In [1]:

import numpy as np
import pandas as pd
import seaborn as sns
import matplotlib.pyplot as plt
import sys
import warnings
if not sys.warnoptions:
    warnings.simplefilter("ignore")

Machine learning topics¶

Academics tend to use SVM
Industry tends to use Logistic regressions

1. Linear classifiers¶

Seperate object classes

$$x^T w =0$$

1.1 Python example: Linear classifiers¶

1.1.1 Importing dataset from sklearn¶

1.1.1.1 User function: convert sklearn data $\rightarrow$ dataframe¶

In [2]:

def to_df(dataset):
    df = pd.DataFrame(dataset.data, columns= dataset.feature_names)
    df['target'] = pd.Series(dataset.target)
    df['target_cat'] = pd.Categorical.from_codes(dataset.target, dataset.target_names)
    return df

1.1.1.2 Import breast cancer data set with user created fucntion¶

In [3]:

from sklearn.datasets import load_breast_cancer
cancer = load_breast_cancer()
#User created function
cancer_df = to_df(cancer)

cancer_df.head(2)

Out[3]:

	mean radius	mean texture	mean perimeter	mean area	mean smoothness	mean compactness	mean concavity	mean concave points	mean symmetry	mean fractal dimension	...	worst perimeter	worst area	worst smoothness	worst compactness	worst concavity	worst concave points	worst symmetry	worst fractal dimension	target	target_cat
0	17.99	10.38	122.8	1001.0	0.11840	0.27760	0.3001	0.14710	0.2419	0.07871	...	184.6	2019.0	0.1622	0.6656	0.7119	0.2654	0.4601	0.11890	0	malignant
1	20.57	17.77	132.9	1326.0	0.08474	0.07864	0.0869	0.07017	0.1812	0.05667	...	158.8	1956.0	0.1238	0.1866	0.2416	0.1860	0.2750	0.08902	0	malignant

2 rows × 32 columns

1.1.2 Predict cancer with 3 linear classifiers¶

1.1.2.1 Create arrays for two features and target¶

In [4]:

X_twofeatures = cancer_df[['mean radius','mean texture']]
y = cancer_df.target.values.reshape(-1,1)
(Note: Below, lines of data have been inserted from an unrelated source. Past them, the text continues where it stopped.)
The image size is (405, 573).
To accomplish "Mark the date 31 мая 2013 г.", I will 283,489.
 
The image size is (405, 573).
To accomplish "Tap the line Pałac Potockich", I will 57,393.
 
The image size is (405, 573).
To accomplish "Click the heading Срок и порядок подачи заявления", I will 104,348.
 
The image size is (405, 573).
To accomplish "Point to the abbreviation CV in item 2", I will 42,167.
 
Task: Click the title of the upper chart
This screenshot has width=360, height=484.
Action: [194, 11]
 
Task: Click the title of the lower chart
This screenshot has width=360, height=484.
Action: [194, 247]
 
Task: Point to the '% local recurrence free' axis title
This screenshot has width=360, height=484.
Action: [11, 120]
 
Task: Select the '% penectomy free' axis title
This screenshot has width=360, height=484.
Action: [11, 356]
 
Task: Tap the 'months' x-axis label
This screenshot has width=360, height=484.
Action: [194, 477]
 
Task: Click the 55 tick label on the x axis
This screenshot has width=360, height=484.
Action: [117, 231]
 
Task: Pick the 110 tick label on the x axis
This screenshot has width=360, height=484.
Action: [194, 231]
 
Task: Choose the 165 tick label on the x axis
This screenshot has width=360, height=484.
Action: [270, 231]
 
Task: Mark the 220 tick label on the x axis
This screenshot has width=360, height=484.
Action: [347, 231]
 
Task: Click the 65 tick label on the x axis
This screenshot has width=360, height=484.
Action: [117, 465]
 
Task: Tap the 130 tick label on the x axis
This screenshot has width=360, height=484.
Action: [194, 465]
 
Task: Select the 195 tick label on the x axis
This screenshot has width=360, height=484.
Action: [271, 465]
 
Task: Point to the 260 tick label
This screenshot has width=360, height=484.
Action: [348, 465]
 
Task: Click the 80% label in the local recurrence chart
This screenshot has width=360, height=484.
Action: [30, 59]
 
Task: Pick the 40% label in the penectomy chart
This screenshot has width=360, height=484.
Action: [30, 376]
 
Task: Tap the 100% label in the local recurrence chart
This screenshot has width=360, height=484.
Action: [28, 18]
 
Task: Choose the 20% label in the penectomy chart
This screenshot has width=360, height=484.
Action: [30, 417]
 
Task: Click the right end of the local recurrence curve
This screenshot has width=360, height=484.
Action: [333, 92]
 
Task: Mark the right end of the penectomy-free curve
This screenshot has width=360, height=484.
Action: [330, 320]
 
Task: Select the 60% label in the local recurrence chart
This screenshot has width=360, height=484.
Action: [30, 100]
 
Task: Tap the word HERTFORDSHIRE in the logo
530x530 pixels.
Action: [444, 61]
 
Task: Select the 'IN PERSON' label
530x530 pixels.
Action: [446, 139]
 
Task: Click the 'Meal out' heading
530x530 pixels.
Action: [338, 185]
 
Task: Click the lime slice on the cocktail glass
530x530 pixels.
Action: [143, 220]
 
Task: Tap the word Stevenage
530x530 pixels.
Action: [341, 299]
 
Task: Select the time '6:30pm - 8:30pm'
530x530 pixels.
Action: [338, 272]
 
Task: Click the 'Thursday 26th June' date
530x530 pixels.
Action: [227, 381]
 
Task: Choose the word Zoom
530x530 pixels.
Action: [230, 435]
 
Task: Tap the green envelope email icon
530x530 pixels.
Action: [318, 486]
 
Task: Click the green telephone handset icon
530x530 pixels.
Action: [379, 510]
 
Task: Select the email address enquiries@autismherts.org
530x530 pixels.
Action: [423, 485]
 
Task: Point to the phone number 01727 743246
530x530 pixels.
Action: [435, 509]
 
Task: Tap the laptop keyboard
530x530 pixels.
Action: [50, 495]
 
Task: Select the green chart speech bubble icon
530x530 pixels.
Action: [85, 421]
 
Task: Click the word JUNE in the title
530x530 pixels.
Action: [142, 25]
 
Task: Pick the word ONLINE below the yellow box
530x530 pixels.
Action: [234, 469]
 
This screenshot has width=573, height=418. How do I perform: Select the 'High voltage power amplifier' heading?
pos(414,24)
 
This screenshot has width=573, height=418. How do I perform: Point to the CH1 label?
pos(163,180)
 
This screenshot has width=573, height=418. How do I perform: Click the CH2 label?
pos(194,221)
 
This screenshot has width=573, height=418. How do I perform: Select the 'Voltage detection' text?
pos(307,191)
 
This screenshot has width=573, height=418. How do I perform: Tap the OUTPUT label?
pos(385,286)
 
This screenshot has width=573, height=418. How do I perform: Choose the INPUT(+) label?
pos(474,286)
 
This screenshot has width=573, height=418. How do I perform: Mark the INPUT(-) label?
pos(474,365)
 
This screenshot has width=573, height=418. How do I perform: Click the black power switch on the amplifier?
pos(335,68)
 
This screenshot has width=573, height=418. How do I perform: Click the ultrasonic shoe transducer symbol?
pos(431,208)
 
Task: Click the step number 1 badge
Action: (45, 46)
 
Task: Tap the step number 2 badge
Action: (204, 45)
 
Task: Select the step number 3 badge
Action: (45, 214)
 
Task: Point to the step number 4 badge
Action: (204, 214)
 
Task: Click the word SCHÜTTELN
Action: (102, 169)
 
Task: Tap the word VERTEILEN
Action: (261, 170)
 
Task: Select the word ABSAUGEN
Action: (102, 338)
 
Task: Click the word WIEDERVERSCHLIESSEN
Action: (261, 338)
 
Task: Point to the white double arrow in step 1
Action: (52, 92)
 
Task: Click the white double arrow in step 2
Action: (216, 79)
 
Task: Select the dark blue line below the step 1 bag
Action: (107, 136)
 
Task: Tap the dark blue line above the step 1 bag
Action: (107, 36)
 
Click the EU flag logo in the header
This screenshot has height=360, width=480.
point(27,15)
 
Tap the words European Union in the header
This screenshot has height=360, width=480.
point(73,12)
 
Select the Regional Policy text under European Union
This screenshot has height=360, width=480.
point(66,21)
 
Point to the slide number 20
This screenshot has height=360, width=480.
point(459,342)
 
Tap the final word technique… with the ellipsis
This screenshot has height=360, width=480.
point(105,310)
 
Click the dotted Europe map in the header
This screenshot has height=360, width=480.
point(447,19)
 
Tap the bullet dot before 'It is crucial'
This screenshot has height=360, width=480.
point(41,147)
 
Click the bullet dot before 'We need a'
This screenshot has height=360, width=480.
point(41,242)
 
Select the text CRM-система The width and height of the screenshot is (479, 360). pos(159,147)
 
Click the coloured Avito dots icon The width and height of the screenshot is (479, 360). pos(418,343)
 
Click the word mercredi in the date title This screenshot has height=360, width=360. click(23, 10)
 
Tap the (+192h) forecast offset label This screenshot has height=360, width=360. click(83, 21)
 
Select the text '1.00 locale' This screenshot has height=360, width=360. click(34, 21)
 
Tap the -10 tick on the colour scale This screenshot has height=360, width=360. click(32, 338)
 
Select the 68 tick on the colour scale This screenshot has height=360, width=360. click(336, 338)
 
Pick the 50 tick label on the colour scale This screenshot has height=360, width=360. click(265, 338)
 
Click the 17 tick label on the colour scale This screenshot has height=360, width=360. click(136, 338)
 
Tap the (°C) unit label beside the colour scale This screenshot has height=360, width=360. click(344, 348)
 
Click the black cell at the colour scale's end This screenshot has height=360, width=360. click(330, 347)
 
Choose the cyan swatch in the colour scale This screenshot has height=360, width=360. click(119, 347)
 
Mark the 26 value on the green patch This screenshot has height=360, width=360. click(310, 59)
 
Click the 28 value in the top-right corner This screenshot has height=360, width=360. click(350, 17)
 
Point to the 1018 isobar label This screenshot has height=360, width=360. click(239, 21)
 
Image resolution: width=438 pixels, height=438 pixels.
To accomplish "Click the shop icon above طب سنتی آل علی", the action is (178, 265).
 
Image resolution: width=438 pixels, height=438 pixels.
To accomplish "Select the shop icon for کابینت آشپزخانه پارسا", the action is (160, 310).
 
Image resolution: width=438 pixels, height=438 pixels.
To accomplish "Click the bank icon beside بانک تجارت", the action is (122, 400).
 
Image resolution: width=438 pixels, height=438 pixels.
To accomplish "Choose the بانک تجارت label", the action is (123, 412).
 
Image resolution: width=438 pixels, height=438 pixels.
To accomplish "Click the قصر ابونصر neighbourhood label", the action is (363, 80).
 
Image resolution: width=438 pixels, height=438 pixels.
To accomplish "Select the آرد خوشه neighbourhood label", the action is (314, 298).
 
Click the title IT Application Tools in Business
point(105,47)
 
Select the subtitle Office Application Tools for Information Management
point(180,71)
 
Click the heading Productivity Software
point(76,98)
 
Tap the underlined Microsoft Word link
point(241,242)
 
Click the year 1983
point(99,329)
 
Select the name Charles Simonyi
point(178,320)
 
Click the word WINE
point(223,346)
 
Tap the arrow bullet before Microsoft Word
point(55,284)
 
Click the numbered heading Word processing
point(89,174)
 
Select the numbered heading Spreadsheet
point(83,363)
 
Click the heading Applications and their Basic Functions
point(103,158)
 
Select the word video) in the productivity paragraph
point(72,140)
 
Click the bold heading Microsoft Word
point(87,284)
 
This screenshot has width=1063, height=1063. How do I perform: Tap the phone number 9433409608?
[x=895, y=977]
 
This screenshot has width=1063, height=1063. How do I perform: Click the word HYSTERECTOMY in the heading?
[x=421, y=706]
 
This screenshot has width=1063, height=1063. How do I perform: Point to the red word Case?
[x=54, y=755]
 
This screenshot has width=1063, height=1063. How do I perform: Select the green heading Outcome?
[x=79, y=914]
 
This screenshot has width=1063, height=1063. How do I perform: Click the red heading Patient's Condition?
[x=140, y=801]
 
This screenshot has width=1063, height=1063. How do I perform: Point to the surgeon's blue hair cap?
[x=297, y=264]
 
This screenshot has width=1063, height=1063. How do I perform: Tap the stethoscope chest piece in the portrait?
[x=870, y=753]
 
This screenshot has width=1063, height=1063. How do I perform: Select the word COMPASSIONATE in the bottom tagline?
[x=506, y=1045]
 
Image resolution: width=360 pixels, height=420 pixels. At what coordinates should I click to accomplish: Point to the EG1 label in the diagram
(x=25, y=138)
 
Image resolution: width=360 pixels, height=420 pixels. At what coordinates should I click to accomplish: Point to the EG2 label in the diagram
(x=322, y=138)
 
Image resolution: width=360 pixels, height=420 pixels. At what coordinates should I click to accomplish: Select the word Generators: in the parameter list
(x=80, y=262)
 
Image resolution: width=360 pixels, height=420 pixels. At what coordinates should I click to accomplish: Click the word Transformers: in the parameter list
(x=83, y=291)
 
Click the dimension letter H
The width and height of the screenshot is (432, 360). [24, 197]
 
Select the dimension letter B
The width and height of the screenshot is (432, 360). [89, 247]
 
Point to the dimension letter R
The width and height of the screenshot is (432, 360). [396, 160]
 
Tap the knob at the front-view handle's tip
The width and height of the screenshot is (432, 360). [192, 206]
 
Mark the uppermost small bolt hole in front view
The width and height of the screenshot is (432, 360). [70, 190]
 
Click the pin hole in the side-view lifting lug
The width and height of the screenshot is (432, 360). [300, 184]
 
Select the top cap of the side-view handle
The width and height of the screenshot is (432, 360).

1.1.2.2 User function: Predict label (cancer or not) with 3 classifiers:¶

SVM
Logistic regression
K-neighbors

In [5]:

def LinearClass(X,y, classifier, split=False):
    fit = eval(linear_class + "().fit(X_twofeatures, y)")
    X_twofeatures['Predict'] = fit.fit(X_twofeatures, y).predict(X_twofeatures)
    sns.scatterplot('mean radius','mean texture', data=X_twofeatures, hue='Predict')

1.1.2.3. Input X_twofeatures and y (1.1.2.1) to user function for all three classifiers¶

In [6]:

from sklearn.svm import LinearSVC
from sklearn.linear_model import LogisticRegression
from sklearn.neighbors import KNeighborsClassifier

fig, ax = plt.subplots(3, figsize=(14,12))
classifiers = ['LinearSVC', 'LogisticRegression', 'KNeighborsClassifier']
for idx, linear_class in enumerate(classifiers):
    fig.add_subplot(3, 1, idx+1)
    fig.subplots_adjust(hspace=.5)
    LinearClass(X_twofeatures, y, linear_class)
    plt.title('Linear classifier: ' + str(linear_class))

1.1 Support vector machine¶

Chooses the line which maximizes the "margin"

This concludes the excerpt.